Local News

Pressure Builds on Nifong as Full DA Term Begins

Posted January 1, 2007 4:16 p.m. EST
Updated January 2, 2007 8:25 a.m. EST

— Mike Nifong was sworn in Tuesday for a four-year term as Durham's district attorney. The intense scrutiny he has received from the Duke University lacrosse case leave some wondering whether he will be able to finish the term.

When Gov. Mike Easley appointed Nifong district attorney in 2005 to replace Superior Court Judge Jim Hardin, Easley noted Nifong's solid commitment to the office and to the people of Durham. However, nearly two years later—in the midst of one of the most high-profile cases in Durham history—many question Nifong's judgment and his integrity.

"He's probably under more pressure now than ever before," North Carolina Central University law professor Irving Joyner said. "You have three of the best defense attorneys in the state shooting after him, and you have the state bar that's filed a complaint about his conduct."

An N.C. Central student told police she was beaten and raped by three Duke lacrosse players while performing as a stripper at a March 13 team party. Juniors Reade Seligmann and Collin Finnerty and 2006 graduate David Evans face kidnapping and sexual offense charges.

All three players have denied any wrongdoing, and defense attorneys have repeatedly hammered the prosecution's case, calling into question the accuser's identification of the players and the lack of DNA evidence of an assault.

Nifong last month dismissed rape charges against the three players, saying the woman's uncertainty about the alleged attack meant he couldn't prove meet the state standard to prove rape.
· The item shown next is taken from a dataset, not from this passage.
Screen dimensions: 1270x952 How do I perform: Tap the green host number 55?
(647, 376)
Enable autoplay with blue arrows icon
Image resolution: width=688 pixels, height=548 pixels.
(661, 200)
Last week, the State Bar filed a complaint against Nifong, saying his statements to the media early in the investigation constituted fraud, deceit or dishonesty.

In recent years, the State Bar itself has been criticized for handing out what many equate to slaps on the wrists for prosecutorial misconduct. Because of that, some believe the group could use Nifong as an example and disbar him.

They question whether Nifong will still be DA when his four-year term is up.

Joyner said he doesn't see it that way.

"The State Bar is not the place you make an example of someone. The State Bar is there to protect the public and protect the profession and the protect the professionals within the bar," he said, adding that he would be surprised if the group moves for disbarment.

Joyner said he doesn't see the lacrosse case as one that will ultimately define Nifong's career. Once the Duke case is dealt with, he said, Nifong will be judged on how he handles the everyday duties of his office.